* **Data excerpts**
···

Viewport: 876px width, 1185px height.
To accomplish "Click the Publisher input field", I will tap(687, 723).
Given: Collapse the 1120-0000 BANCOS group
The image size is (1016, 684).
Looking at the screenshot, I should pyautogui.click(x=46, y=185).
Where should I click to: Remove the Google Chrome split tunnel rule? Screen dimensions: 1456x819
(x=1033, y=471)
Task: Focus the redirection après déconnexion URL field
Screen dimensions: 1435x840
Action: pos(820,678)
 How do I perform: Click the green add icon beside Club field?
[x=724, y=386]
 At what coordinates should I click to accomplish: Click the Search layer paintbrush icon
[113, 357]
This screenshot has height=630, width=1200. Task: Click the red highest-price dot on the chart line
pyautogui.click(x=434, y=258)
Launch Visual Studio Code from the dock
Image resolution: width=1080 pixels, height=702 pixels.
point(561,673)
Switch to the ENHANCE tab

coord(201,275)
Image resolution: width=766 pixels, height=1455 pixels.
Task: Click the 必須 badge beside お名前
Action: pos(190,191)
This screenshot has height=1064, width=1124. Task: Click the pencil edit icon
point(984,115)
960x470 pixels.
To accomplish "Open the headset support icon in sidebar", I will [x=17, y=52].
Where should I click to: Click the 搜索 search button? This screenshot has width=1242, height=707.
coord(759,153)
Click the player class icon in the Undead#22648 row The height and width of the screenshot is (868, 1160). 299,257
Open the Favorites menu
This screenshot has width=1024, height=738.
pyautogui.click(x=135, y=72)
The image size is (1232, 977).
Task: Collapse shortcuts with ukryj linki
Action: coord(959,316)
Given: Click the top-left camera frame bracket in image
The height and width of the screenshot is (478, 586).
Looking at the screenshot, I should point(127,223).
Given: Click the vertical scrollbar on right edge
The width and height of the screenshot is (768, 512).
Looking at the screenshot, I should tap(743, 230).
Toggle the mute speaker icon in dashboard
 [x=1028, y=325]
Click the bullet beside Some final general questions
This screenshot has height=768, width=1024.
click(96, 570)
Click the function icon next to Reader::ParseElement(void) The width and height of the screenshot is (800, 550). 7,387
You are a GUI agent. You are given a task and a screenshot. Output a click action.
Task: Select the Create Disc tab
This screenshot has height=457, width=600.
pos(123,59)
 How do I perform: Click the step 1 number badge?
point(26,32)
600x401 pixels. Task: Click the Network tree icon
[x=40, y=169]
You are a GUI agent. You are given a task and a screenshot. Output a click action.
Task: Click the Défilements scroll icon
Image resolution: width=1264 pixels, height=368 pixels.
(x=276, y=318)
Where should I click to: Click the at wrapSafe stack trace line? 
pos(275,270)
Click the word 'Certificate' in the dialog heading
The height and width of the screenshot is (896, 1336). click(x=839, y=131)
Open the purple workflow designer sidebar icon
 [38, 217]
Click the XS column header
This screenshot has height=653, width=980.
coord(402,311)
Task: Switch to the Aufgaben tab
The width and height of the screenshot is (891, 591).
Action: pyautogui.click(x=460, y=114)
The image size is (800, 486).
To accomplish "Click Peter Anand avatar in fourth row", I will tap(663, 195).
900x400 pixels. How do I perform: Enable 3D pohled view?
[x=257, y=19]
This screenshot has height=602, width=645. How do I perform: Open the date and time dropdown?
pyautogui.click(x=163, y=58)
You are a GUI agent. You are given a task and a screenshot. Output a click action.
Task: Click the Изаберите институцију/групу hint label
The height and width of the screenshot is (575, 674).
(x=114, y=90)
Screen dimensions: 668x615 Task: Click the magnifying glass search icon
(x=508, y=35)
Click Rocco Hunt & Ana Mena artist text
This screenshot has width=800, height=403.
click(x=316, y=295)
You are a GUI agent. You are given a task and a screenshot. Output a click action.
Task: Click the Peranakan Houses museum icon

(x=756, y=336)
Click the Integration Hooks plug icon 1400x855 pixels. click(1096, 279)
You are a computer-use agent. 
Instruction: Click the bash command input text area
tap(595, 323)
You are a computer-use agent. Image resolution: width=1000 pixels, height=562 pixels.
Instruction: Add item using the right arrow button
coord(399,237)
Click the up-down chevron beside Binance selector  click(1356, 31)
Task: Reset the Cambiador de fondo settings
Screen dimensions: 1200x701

···

* **Required work**
Beginning with the line that contains "Instruction: Click the", return every line through the end of the data above, exactly as written.

* **Answer to this problem**
Instruction: Click the bash command input text area
tap(595, 323)
You are a computer-use agent. Image resolution: width=1000 pixels, height=562 pixels.
Instruction: Add item using the right arrow button
coord(399,237)
Click the up-down chevron beside Binance selector  click(1356, 31)
Task: Reset the Cambiador de fondo settings
Screen dimensions: 1200x701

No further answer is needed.